How about a video Ice man:thumbsup:


----------



## icerock drywall (Nov 13, 2010)

I was thinking about putting a banjo on a Enforcer but I don't have one ...I don't like putting clips on you tube


----------



## gazman (Apr 29, 2011)

That's not fair Ice. I bet you are happy to watch clips that others upload


----------



## icerock drywall (Nov 13, 2010)

gazman said:


> That's not fair Ice. I bet you are happy to watch clips that others upload


I just like to watch the spoon man with that great corner tool:thumbup:
I will try and get a better cam someday .my phone does not work very well Mr gazzer:thumbsup:


----------



## VANMAN (Jan 14, 2011)

icerock drywall said:


> no more filling my banjo with my tube ...my auto mud pump will now fill my banjo.

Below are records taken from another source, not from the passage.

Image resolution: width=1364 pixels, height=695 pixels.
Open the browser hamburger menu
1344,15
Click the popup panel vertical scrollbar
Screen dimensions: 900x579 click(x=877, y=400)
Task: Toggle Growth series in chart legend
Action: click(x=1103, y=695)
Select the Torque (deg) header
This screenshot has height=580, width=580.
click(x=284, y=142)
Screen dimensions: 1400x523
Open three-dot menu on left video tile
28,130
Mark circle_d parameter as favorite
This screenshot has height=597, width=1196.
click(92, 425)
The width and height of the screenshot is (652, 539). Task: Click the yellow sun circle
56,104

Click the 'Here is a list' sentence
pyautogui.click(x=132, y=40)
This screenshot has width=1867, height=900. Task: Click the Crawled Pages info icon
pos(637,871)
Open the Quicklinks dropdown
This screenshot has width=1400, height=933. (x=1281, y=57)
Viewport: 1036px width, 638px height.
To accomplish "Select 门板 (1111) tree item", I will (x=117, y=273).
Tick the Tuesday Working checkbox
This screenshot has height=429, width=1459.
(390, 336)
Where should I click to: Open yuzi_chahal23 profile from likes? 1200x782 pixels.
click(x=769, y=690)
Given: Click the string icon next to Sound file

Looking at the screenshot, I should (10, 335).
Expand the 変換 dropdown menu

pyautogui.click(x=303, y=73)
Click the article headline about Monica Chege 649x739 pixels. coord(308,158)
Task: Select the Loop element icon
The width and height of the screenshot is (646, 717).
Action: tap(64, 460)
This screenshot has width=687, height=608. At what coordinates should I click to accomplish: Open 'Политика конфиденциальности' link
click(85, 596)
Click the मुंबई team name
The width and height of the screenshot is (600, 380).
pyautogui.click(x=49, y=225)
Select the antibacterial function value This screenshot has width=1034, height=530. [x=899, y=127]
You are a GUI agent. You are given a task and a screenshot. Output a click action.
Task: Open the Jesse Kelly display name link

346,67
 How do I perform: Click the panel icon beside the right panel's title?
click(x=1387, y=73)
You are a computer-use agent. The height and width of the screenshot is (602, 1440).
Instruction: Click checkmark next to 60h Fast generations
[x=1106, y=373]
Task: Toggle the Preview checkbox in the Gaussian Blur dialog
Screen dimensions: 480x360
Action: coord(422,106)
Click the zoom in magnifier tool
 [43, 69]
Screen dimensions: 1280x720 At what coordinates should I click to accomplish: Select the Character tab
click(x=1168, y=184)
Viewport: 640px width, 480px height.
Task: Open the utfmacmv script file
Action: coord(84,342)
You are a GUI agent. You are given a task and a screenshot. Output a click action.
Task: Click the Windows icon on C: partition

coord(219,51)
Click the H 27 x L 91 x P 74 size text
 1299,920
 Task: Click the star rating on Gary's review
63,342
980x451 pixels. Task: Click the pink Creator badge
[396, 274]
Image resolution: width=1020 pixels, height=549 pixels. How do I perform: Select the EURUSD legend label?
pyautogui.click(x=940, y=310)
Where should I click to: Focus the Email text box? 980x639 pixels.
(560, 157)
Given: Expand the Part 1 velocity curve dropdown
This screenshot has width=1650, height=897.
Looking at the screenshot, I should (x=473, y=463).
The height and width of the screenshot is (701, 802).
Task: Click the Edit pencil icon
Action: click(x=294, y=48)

It will push the tape down and will load my banjo in 4 sec. with one finger


Ur 2 funny Ice:blink:
Sh*t i would 2 have a couple o weeks we u and Gsz:thumbsup:


----------



## VANMAN (Jan 14, 2011)

And not Forestbum!!!:thumbup:


----------



## icerock drywall (Nov 13, 2010)

it works :thumbup:


----------



## mld (Jul 2, 2012)

VANMAN said:


> And not Forestbum!!!:thumbup:


Be nice Van, there's an h and an o and a y in there...


----------



## icerock drywall (Nov 13, 2010)

no need t be nice....not everyone can be a nicefeller


----------



## icerock drywall (Nov 13, 2010)

icerock drywall said:


> no need t be nice....not everyone can be a nicefeller


all I now is this tool made me $500 in one day:thumbsup:


----------



## mld (Jul 2, 2012)

icerock drywall said:


> no need t be nice....not everyone can be an Icefeller



Fixed it for ya Ice!


----------



## icerock drywall (Nov 13, 2010)

had that on my plates a long time ago ! icefeler


----------



## JustMe (Apr 17, 2009)

Seen Advance has added a filler valve to one of their banjos: http://www.all-wall.com/Categories/Banjos/Advance-Rapid-Fill-Banjo.html


----------



## icerock drywall (Nov 13, 2010)

JustMe said:


> Seen Advance has added a filler valve to one of their banjos: http://www.all-wall.com/Categories/Banjos/Advance-Rapid-Fill-Banjo.html


I am not going to talk about this one:shutup:...I will be good.


----------